TEXTO FORNECIDO:
○ ○ ○

Na literatura e na pintura os índios idealizados nunca foram tão brancos, assim como o monarca [D. Pedro II] e a cultura brasileira tornavam-se mais e mais tropicais. Afinal, essa era a melhor resposta para uma elite que se perguntava incessantemente sobre sua identidade, sobre sua verdadeira singularidade. Diante da rejeição ao negro escravo e mesmo ao branco colonizador, o indígena restava como uma espécie de representante digno e legítimo. “Puros, bons, honestos e corajosos”, os índios atuavam como reis no exuberante cenário da selva brasileira e em total harmonia com ela. [...] Pátria sem ser nação, no Brasil os símbolos “surgiam” na mesma velocidade em que se consolidava a imagem do Império. E assim, por meio do indianismo, realizava-se um velamento da colonização.[8]
O índio foi exaltado pelo Romantismo que o “enobreceu” com sentimentos europeus, sendo incorporado pela literatura e pela arte, ao passo que o negro foi ignorado por muito tempo. A difusão dos romances indianistas despertou um interesse maior nos artistas pelos temas originários da literatura nacional, mas, mesmo assim, os tipos eram idealizados, situando-se num meio-termo para agradar “gregos e troianos”: não eram evidentemente nem helênicos, nem europeus, mas também não eram totalmente indígenas. A idealização foi recorrente em quase todos os artistas, desde Vitor Meireles até Antonio Parreiras que fez, em pleno 1909, uma Iracema alva como uma européia [Figura 2], com o rosto estrategicamente encoberto pela mão e pelos cabelos negros, os únicos, aliás, a denunciarem sua etnia.
Uma pintura que fazia do índio brasileiro algo similar a personagem da mitologia clássica, ou a exemplo da visão romântica européia do homem natural. As escravas romanas, brancas e pálidas, que abundavam na temática religiosa, nada tinham a ver [...] com um país cujo grosso da população era de escravos negros. É forçoso reconhecer que estes não despertavam absolutamente o interesse dos pintores e escultores da Academia. Não apenas como tema, mas também como modelos não eram desejados...[9]
Com relação ao negro, a prevenção iconográfica era ainda maior, pois havia as implicações sociais relacionadas ao trabalho escravo. Suas representações restringiam-se mais ao interesse pessoal dos artistas estrangeiros, geralmente viajantes, verdadeiros “cronistas” visuais das particularidades exóticas e étnicas da antiga colônia. Artistas como Jean-Baptiste Debret, Johann Moritz Rugendas e muitos outros, impulsionados por um sentimento romântico, interessaram-se pelos aspectos curiosos de uma terra desconhecida e, tanto o índio quanto o negro (sobretudo este pela presença constante no cotidiano urbano e rural), associados aos seus costumes, eram demasiadamente extravagantes para passarem despercebidos. O mesmo não acontecia com os artistas brasileiros que, em geral, não se interessavam por esta realidade, parte integrante do dia-a-dia deles, constituindo, talvez, mais uma vergonha do que motivo de admiração. Mesmo na arte européia havia preconceito relacionado à representação de indivíduos de classes sociais menos privilegiadas tendo se desenvolvido, somente a partir do século XVII, um interesse maior pelas cenas de gênero reproduzindo interiores rústicos, paisagens bucólicas e pessoas humildes em seus afazeres domésticos. Estes temas a Academia sempre desprezou e relegou a um plano inferior, só vindo a aceitá-los dois séculos depois, com a assimilação do Realismo.

○ ○ ○

DADOS DE ENTRADA:
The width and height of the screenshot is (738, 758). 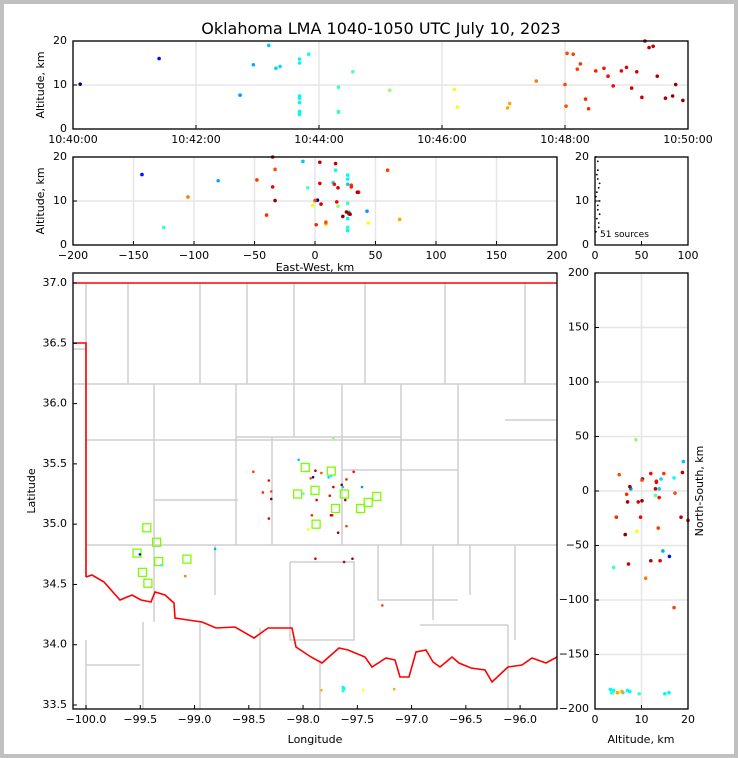 What do you see at coordinates (642, 256) in the screenshot?
I see `x-tick-label: 50` at bounding box center [642, 256].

○ ○ ○

TAREFAS A REALIZAR:
**A.** Segundo o texto sobre o indianismo na arte brasileira, em que ano Antonio Parreiras pintou uma Iracema alva como uma europeia?
**B.** Prolongue o texto sobre o indianismo na arte brasileira a partir do ponto em que ele termina.

RESPOSTAS FORNECIDAS:
**A.** Em 1909.

**B.**
No Brasil, o preconceito pelos temas populares além de social tinha, também implicações étnicas. Com relação ao negro, somente após a abolição é que ele passou a ser realmente representado, mas, mesmo assim, submetido a retoques, como acontecera, antes, com o índio. Em geral, os traços raciais não eram reproduzidos fielmente, havendo uma tentativa de “embelezamento” de acordo com os ideais clássico-acadêmicos. Até mesmo em retratos de damas, nobres e políticos mestiços do Império, onde deveria predominar a fidelidade, notam-se retoques e artifícios sutis, verdadeiros “jeitinhos brasileiros”, disfarçando os traços que pudessem denunciar miscigenação.
Toda esta mentalidade estava perfeitamente adequada ao conservadorismo de uma sociedade fundamentalmente agrária que alimentava, nostalgicamente, o sonho europeu. Os artistas e intelectuais acabavam refletindo este contexto considerando somente as características estéticas do “belo ideal e absoluto”, ignorando, conseqüentemente, a ligação que a arte poderia ter com a realidade brasileira em relação à sua natureza e à sua formação étnica. Consoante com isto, não pode causar tanta surpresa o fato de a Academia ter conservado, num país essencialmente mestiço, uma estética e um tipo físico fundamentados no Classicismo grego. Ao fazer isto, ela foi coerente com a mentalidade que predominava na época não só no Brasil, mas também, e sobretudo, na própria Europa, pois o ideal clássico prevalecia ainda em todo o mundo ocidental apesar das transformações que já se anunciavam. Pesquisas de artistas como Gauguin e Picasso, que se interessaram por padrões culturais tidos como “primitivos”, eram casos isolados que sofreram intensas resistências e só conseguiram se impor muito depois.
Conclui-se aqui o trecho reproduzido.